### Recorded information
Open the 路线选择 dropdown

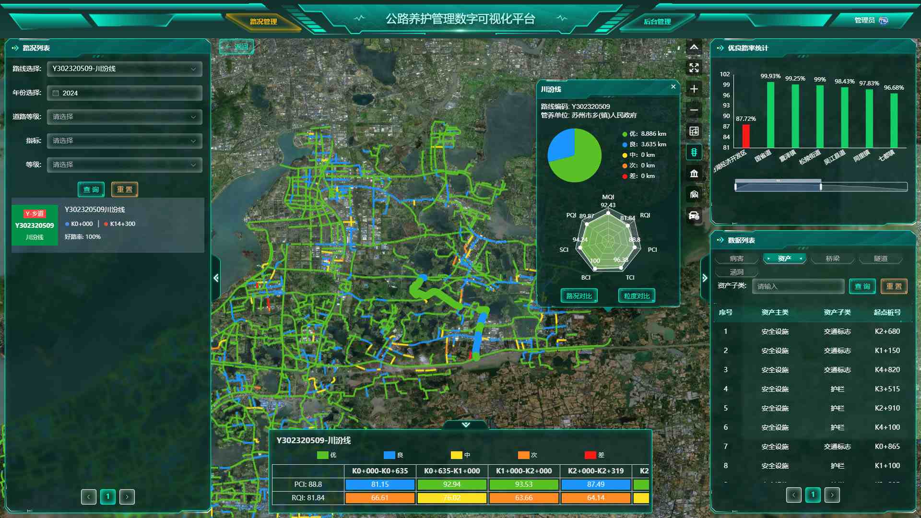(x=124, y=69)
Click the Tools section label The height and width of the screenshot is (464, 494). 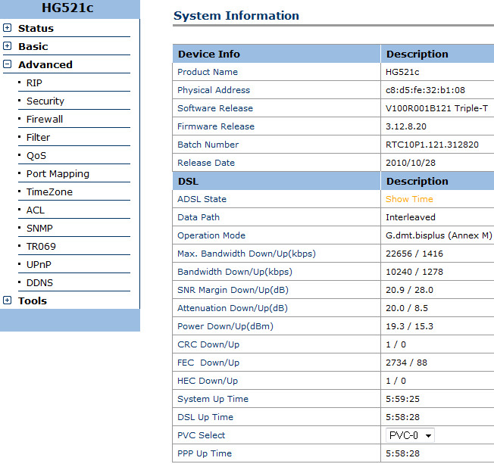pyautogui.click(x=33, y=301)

--

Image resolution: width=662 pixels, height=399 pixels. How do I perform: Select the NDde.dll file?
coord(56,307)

### Task brief
Could you copy out, word for word, the part of the listing that begins at the line containing "Image resolution: width=662" and ends with the line containing "coord(56,307)"?

### Correct result
Image resolution: width=662 pixels, height=399 pixels. How do I perform: Select the NDde.dll file?
coord(56,307)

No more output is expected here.